Over the same period, however, prices at Heng Fa Chuen in the eastern district, and South Horizons in Ap Lei Chau dropped (HK$6,428 per square foot to 5,764 square foot and HK$5,659 square foot to HK$5,448 square foot respectively), proving that, as many experts predict, house prices are set to fall over the coming months.
Prices for mainstream residences may fall by about 20 percent next year, and in the luxury sector by as much as 30 percent, asserted Nicole Wong, Head of Hong Kong and China Property Research at the Credit Agricole SA unit, at a recent briefing in the city.
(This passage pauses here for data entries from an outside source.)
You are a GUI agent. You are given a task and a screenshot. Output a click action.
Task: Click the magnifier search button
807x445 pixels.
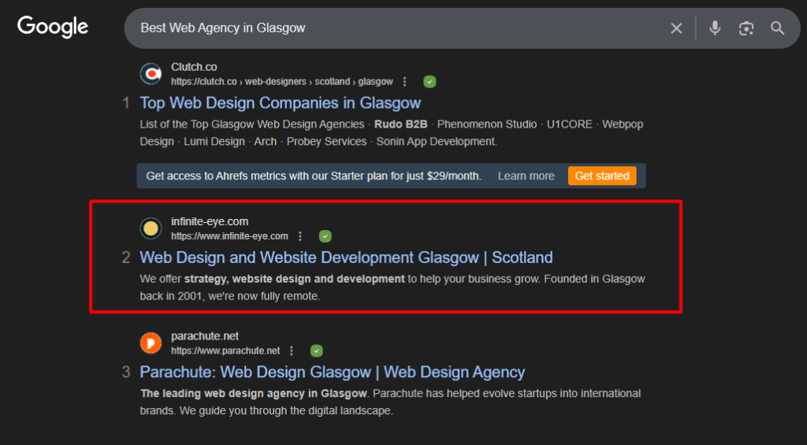coord(778,28)
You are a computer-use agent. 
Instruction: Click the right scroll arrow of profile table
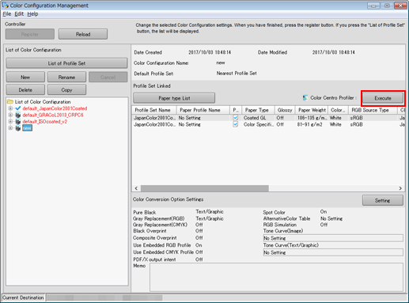point(400,188)
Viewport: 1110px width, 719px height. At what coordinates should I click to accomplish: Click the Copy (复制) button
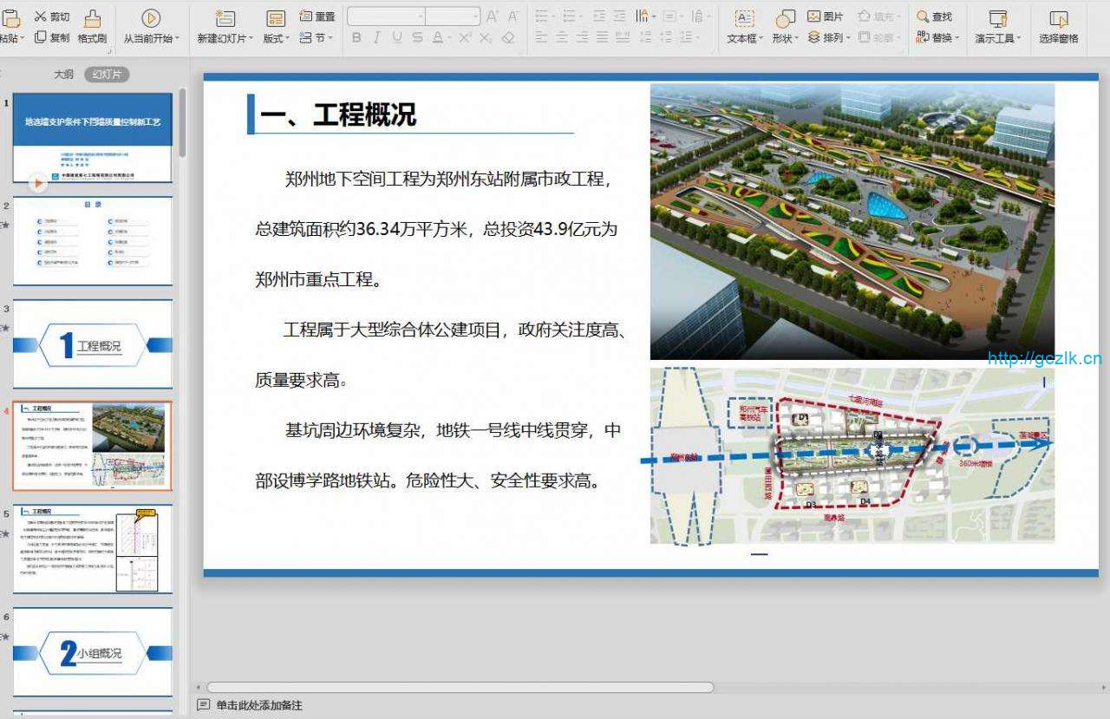[52, 38]
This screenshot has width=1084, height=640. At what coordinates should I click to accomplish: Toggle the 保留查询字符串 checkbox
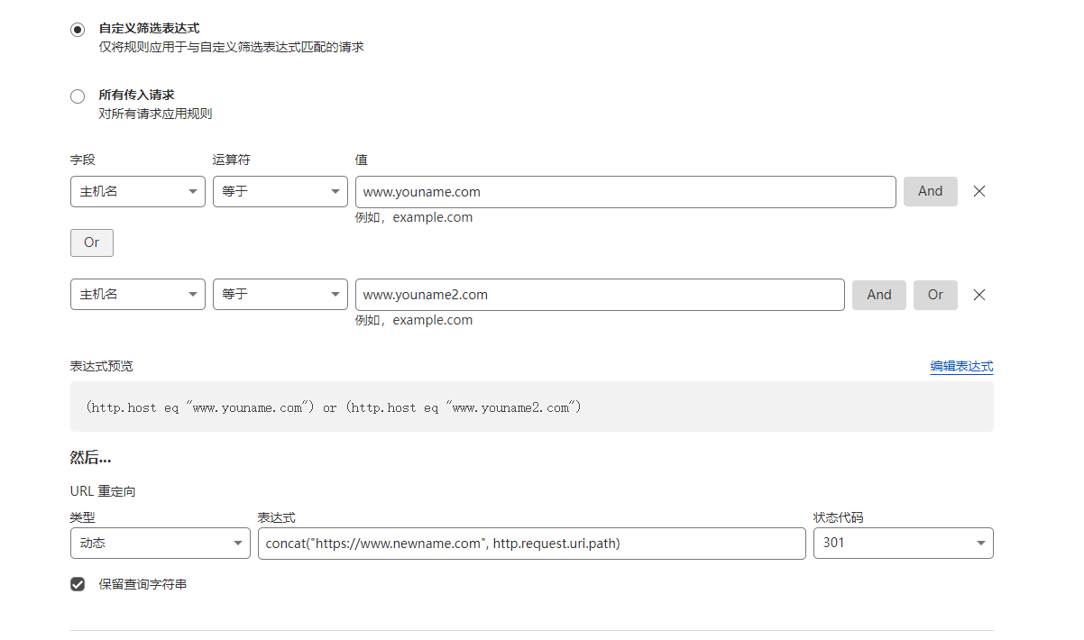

As 71 of the largest banks in the world have an operation in Hong Kong, from local firms such as Hang Seng to UK multinational Standard Chartered, there are certainly no shortage of lenders to approach if you are in the market for a mortgage. With the stock market looking unstable, buying property seems like an increasingly sound investment, particularly as Hong Kong house prices are predicted to fall in both the luxury and mainstream sector. In such uncertain economic times, however, be aware that lenders may further increase their mortgage rates.